“And then there's the joke in which a young man told his mother he would become a Doctor of Philosophy and she said, “Wonderful! But what kind of disease is philosophy?”
~Steven Pinker in “The Blank Slate”
Philosophers and physicists, especially those working on fundamental questions of nature, have a difficult relationship. I know a lot of physicists who use the word philosophy as an insult, and even those who have sympathy for the quest of the philosopher tend to give them a hard time.
And understandably so. I’ve heard talks by philosophers about the “issue” of infinities in quantum field theory who had never heard of effective field theory. I’ve heard philosophers speaking about Einstein’s “hole argument” who didn’t know what a manifold is, and I’ve heard philosophers talking about laws of nature who didn’t know what a Hamiltonian evolution is.
But on the other hand, I’ve met remarkably sharp philosophers with the ability to strip away excess baggage that physicists like to decorate their theories with, and go straight to the heart of the problem. No wonder the relation between both sides can be uncomfortable.
This has left me wondering what is the role of philosophy in physics, or in modern science more general.
I will admit that I have a limited attention span for philosophical arguments. To begin with, philosophers (as apparently everybody in the humanities) have the annoying tendency to throw around names rather than proper definitions. The introduction of a cosmology paper in philosophy style would not contain the Friedmann equations, but instead two conflated paragraphs on the Friedmannian paradigm and its contextual appropriation of the cosmological principle, subsequently adapted as the concordance model.
Leaving aside the name-throwing and over-abundance of multi-syllable words, the issue of lacking definitions is a deep one for me. If somebody can’t write down a definition for expressions they are referring to, I lose interest. Because then their whole argument is in the end just empty words. I am interested in verbal arguments only to the point that they precede the construction of a mathematical model.
Having said that, here is where philosophy plays a role in physics: To develop these verbal arguments that have not yet been possible to cast in a more stringent form. This means though that when science progresses, when our knowledge expands, the room where philosophy is useful inevitably shrinks. The role of the observer in quantum mechanics, horizons in general relativity, or infinities in quantum field theory might once have been philosophical question. They no longer are. Presently popular topics for philosophers in physics seem to be the nature of time and the multiverse. Personally I think these are already topics that are close enough to existing theories that they can and should be cast into a mathematical language. Topics that are further off presently existing theories, and still more clearly playground for philosophers, are for example free will or the role of mathematics in science in general.
This tension between philosophers and scientists doesn’t only exist in physics. Another area where you find frequent displays of this confrontation is neuroscience. Consciousness used to be the field of the philosophers, but no longer so. Yet, philosophers are slow to get off the turf.

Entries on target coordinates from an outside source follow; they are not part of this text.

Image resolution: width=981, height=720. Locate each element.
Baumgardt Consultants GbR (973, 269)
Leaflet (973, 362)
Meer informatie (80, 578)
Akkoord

A recent display of this can be found in a NYT opinion piece that discusses “famous thought experiments” by philosophers. One of these famous arguments that philosophers discuss to make a living seems to be based on confusing the brain perceiving the color red as a result of photons of a certain wavelength hitting the retina, with the brain knowing about the process of perceiving the color. You might be forgiven for confusing knowledge about perception with the perception itself if you didn’t know anything about the brain, but in the last decade we have learned a lot about how the brain is wired and processes input. Or at least some of us have.
It seems clear to me that consciousness and self-awareness are areas that philosophers will have to clear in the soon future. That is correct: I don’t think there’s anything particularly mysterious about self-awareness, and nothing about it that we won’t be able to understand with some more research on complex systems and neural networks.
But what about science at large? Does this mean that we have a philosophy of the gaps much like we have a god of the gaps, filling in the spaces where currently knowledge is missing, but inevitably on the retreat?
For most of science this is a thorny question (previously discussed here), that being whether or not there is an end to the knowledge about nature that mankind can gather. It’s a question I don’t know how to answer.
But regardless of the answer to this question, for as long as there will be conscious beings thinking they will always be left with the question whether there are limits to what they can think of. And a more pragmatic, though related, question is how science works and how it progresses. These I believe are areas where philosophy will always play a role: to analyze the process of thought and inquiry, and its realization in the scientific endeavor. And as long as we have fundamental questions about nature, it is good to keep philosophers around to catalyze the process of making soft science into hard science. Even if they are sometimes a little annoying.